Thanks to their compact size and 360° omnidirectional maneuverability, underwater drones are a safe and efficient way for maritime and subsea industries, agencies and organizations to remotely evaluate and monitor their assets and conduct inspections while reducing both operational costs and human risks. Below are some examples of underwater ROVs’ real-world applications:

• Aquaculture

  Fisheries and other aquacultural enterprises can utilize underwater ROVs to remotely assess their fish farming operations. Traditionally, fish farmers would have to do so manually by making the dives themselves.

• Shipping

  Underwater drones enable shipping companies and shipyards to perform routine ship evaluations remotely and efficiently.
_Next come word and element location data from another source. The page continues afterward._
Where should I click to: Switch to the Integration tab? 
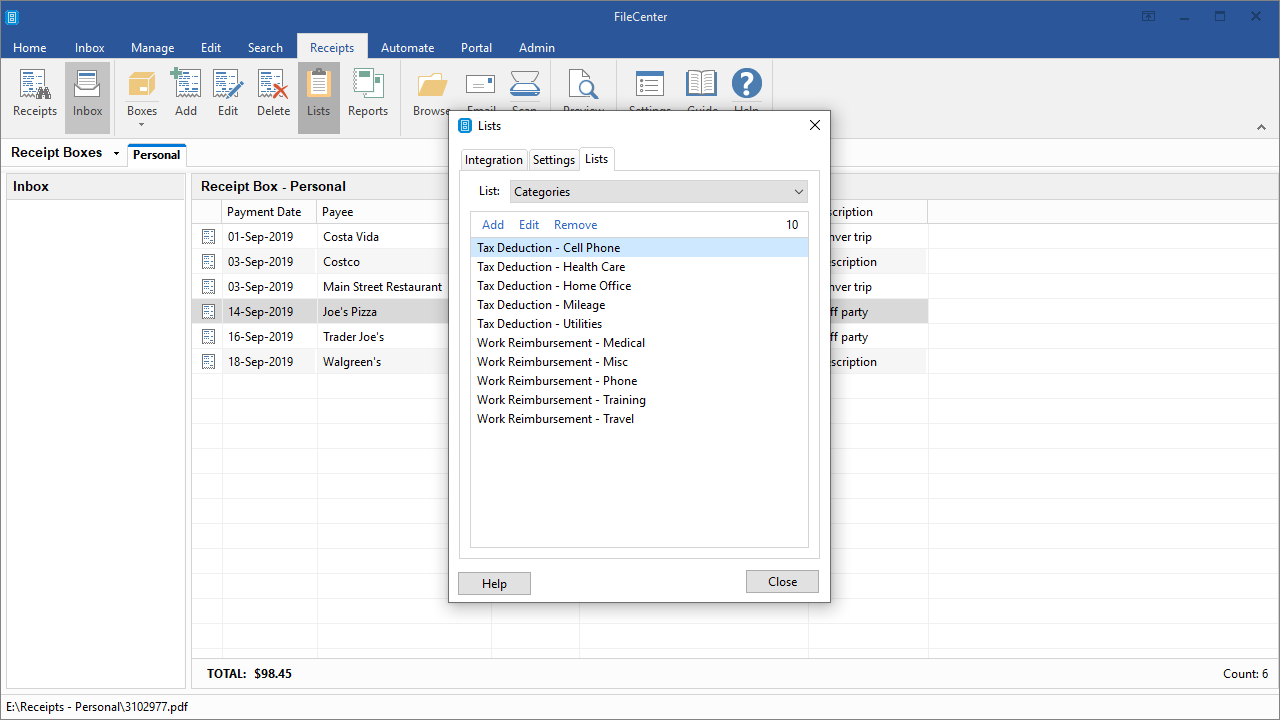click(x=493, y=160)
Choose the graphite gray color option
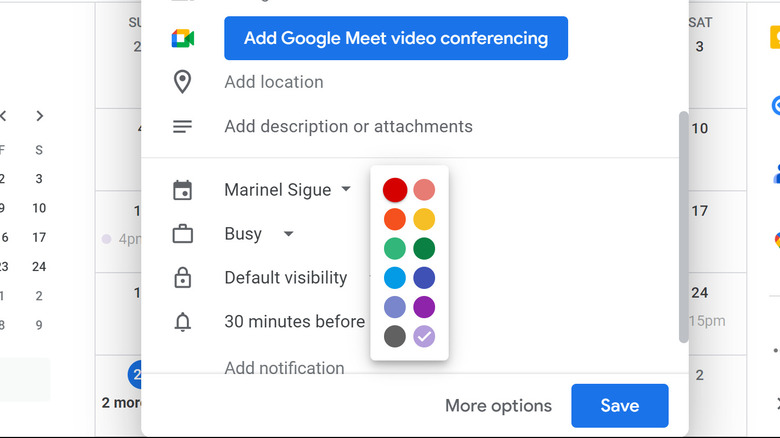This screenshot has height=438, width=780. [395, 336]
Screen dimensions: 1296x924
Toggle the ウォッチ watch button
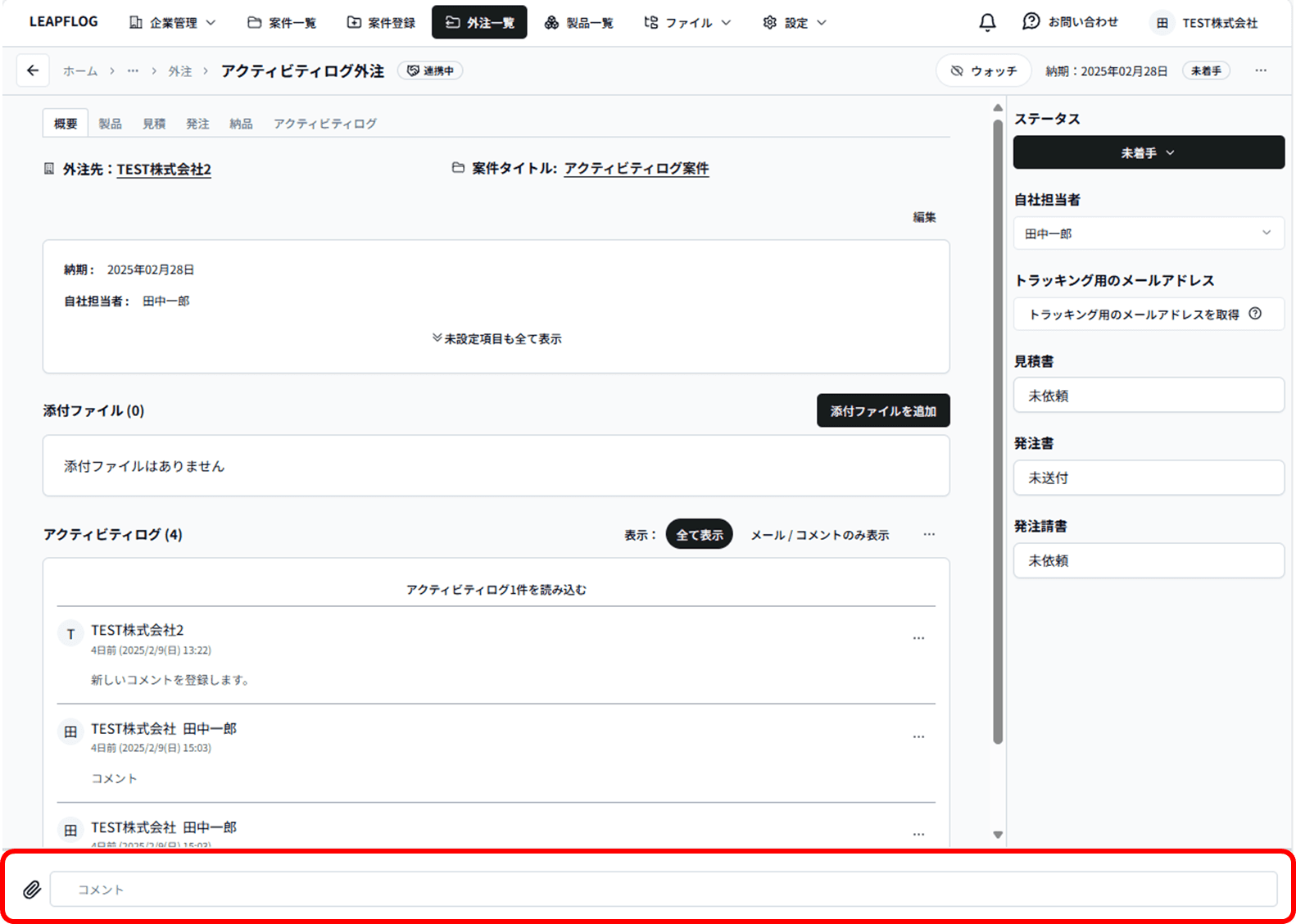coord(983,71)
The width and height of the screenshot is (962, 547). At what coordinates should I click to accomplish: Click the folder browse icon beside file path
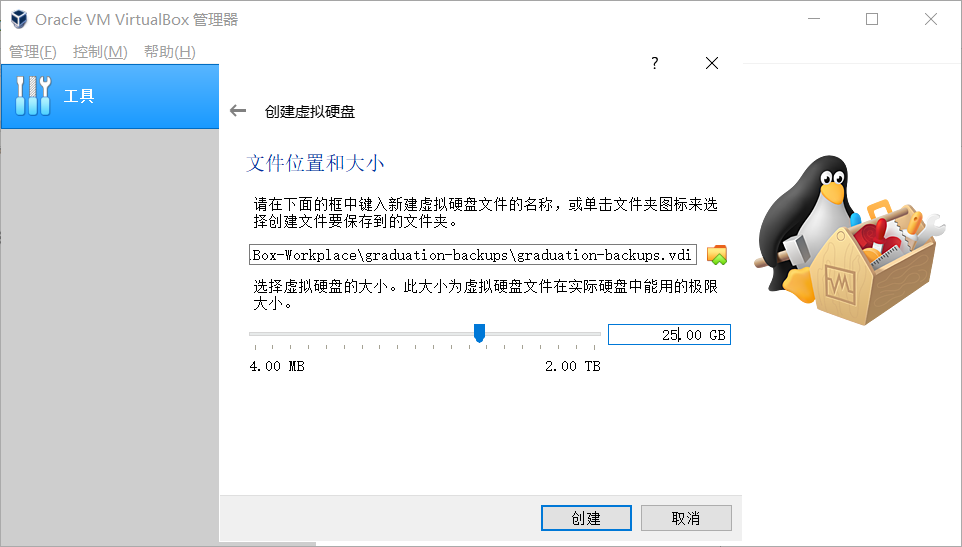click(x=717, y=254)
They can also perform detailed hull inspections, shipyard activity monitoring and damage assessments.

• Offshore Energy

  Underwater ROVs are a safe and cost-effective way for offshore energy companies to remotely carry out detailed industrial inspections. They can perform maintenance at offshore platforms without having to put engineers in harm’s way.

• Utilities

  Utility providers such as power and telecommunications companies can deploy underwater drones to remotely assess and monitor subsea or submerged structures. Underwater drones can also track underwater pipelines, power cables and fiber optic data cables.

• Public Works

  Underwater drones are ideal for agencies and organizations that maintain various water-related public works. They routinely carry out detailed structural and safety inspections of waterways and ports. They can also monitor submerged structures like bridge piers and abutments, dams and other subsea platforms.

• Search and Rescue/Recovery

  Thanks to their ability to house a variety of add-ons (such as buoyant robotic arms and other search and recovery tools), underwater ROVs are perfectly suited for a range of underwater search and rescue, as well as salvage and recovery operations. Their ability to retrieve and carry much heavier payloads than human divers is an obvious advantage. In situations that require the deployment of human divers, underwater drones can identify potential dangers to the environment before sending in human assets.

• Defense and Security

  Since underwater ROVs can be operated remotely from a distance, they can scout, locate, identify and eliminate dangerous underwater threats that may be present within naval theaters of operations without the need to place human assets in jeopardy.

• Academia

  Since they are much more affordable than cost-prohibitive submarines, underwater ROVs greatly lower the barrier to entry for educators and students studying marine biology, naval engineering and other maritime fields. Underwater drones allow educators to safely and efficiently conduct detailed subaquatic explorations to uncover the mysteries of the vast oceans.

• Marine Conservation and Preservation

  Thanks to their much smaller footprint and relatively quiet operation, underwater ROVs are also important tools for organizations working in marine conservation and ecological preservation. They facilitate the non-disruptive monitoring of these marine environments that are home to hundreds of thousands of aquatic species, as well as the diverse habitats that support them.